* **Исходный текст**
Из речи официального оратора Дублинского университета на церемонии торжественного присвоения Стивензу докторской степени по литературе

Поэт-балагур с лучезарной звездой под шутовским колпаком.

Шон О’Кейси, драматург, прозаик

[Стивенз] мой духовный близнец.

Джеймз Джойс

Что сердце ведает нынче, голова поймет завтра

Предисловие переводчика

Нам, читателям, часто не дает покоя мысль, что мы недостаточно осведомлены или подготовлены для некоторых книг: не очень-то приятно оказаться в компании, где каждая вторая шутка – исключительно для своих, а обсуждаемые приключения происходили задолго до того, как ты к этой компании прибился. Особенно остро это чувствуешь, когда читаешь остроумную и веселую небывальщину – на таком празднике уж совсем не хочется казаться себе глуповатым или посторонним. Мы же в музей воображения пришли – чтобы пережить захватывающее детское приключение, испугаться (но понарошку, не ужасно), посмеяться, восхититься. Ненадолго вернуться домой, короче говоря, – в пространство чуда и свободной фантазии. Если даже здесь чувствовать себя несуразным, где вообще тогда искать человеку читательского прибежища?

Как и почти любой текст, в значительной мере порожденный и напитанный своим временем, роман «Горшок золота», думаю, способен пробуждать в читателе вот эту неприятную робость. Краткая, но феноменально богатая на события эпоха второй половины XIX – начала ХХ века стала в некотором смысле кусочком фрактального узора ирландской истории: в продуктах культуры и искусства, созданных за несколько десятков переломных лет, когда завершился многовековой период соседской колонизации, сосредоточено громадное и богатейшее наследие прошлого. Гробницы неолита, кельтское внедрение, приход святого Патрика, золотой век раннего ирландского христианства, бесчинства викингов и их растворение в местном космосе; нормандское нашествие и первые ренессансы в ирландской словесности, первые беды религиозного противостояния после реформ Генриха VIII; утрата местной аристократии и института покровительства искусствам, непрестанные попытки сохранить и укрепить самобытную ирландскую культуру и литературу вопреки все более жестким карательным законам – и наконец, катастрофа Великого голода, бессилие политических методов борьбы за ирландскую автономию и начало пересоздания нации через культуру.

Вот сколько всего спрессовалось в ирландской литературе рубежа веков, и под бешеным гнетом стольких слоев истории родились поразительные самоцветы. «Горшок золота» – несомненно, такой вот драгоценный камень, и, если продолжать эту метафору, любоваться неповторимыми узорами в самоцвете можно, не имея никакого понятия, где именно эту красоту добыли, какая в тех местах геология с геофизикой и что происходило в те миллионы лет, пока рождалось это чудо. Можно не знать, какие у этого камня практические применения, каков химический состав и алхимический символизм. Если же вам лично особенно интересна физика высоких давлений – или роль самоцветов в индийской астрологии, или традиционная африканская резьба по камню, – можно добавить к своему восприятию такое знание, и камень откроется вам с этой особой стороны. Можно, в принципе, смотреть на самоцвет и с чисто естественнонаучной точки зрения, как на предмет исследования, и не обращать никакого внимания на его фантастическую красоту – но это уж точно, думаю, не про нас с вами, восторженных детей, дорвавшихся до минералогической коллекции… виновата, до волшебной сказки про все ирландское.

* **Задание**
Воспроизведите без изменений фрагмент исходного текста между словами «Из речи официального» и «мой духовный близнец.» включительно. Приведенный далее перечень для работы не нужен.

* **Фрагмент набора данных**
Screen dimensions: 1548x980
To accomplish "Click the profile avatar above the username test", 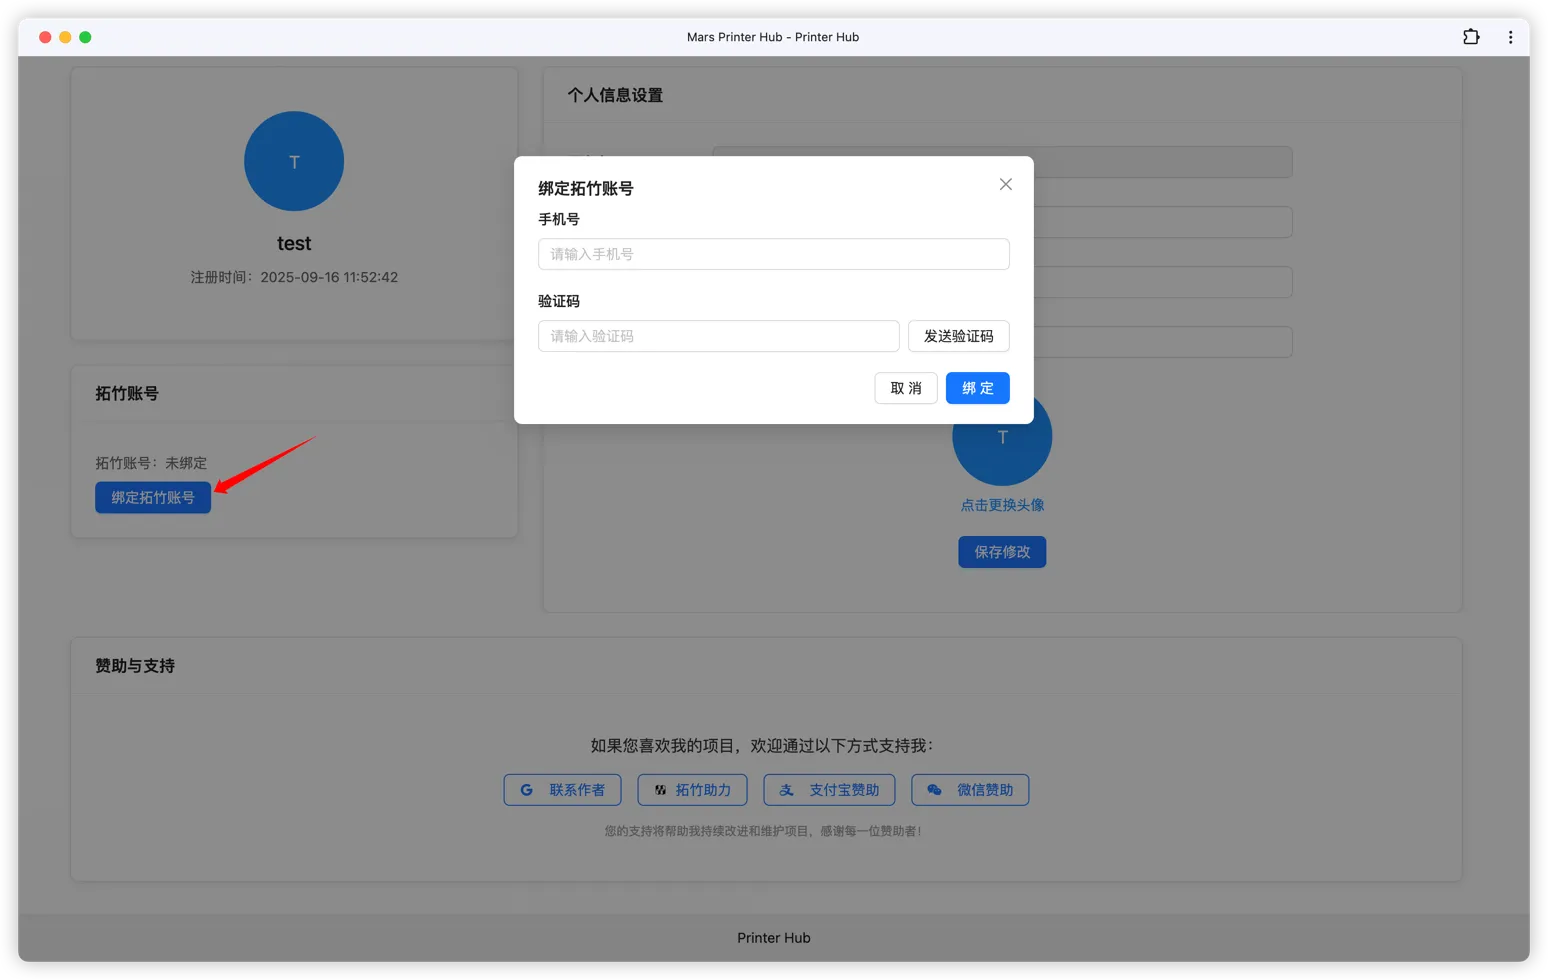I will (294, 161).
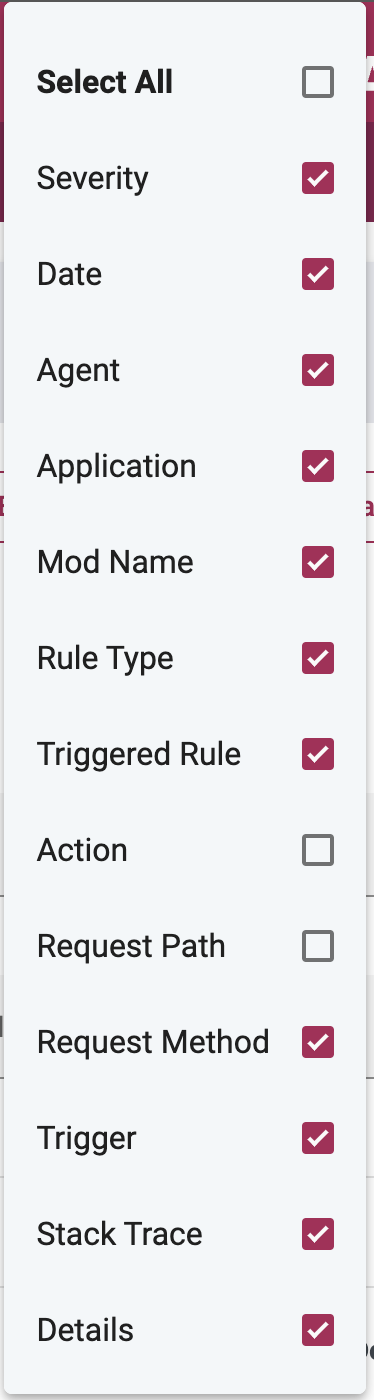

* **Ответ**
Из речи официального оратора Дублинского университета на церемонии торжественного присвоения Стивензу докторской степени по литературе

Поэт-балагур с лучезарной звездой под шутовским колпаком.

Шон О’Кейси, драматург, прозаик

[Стивенз] мой духовный близнец.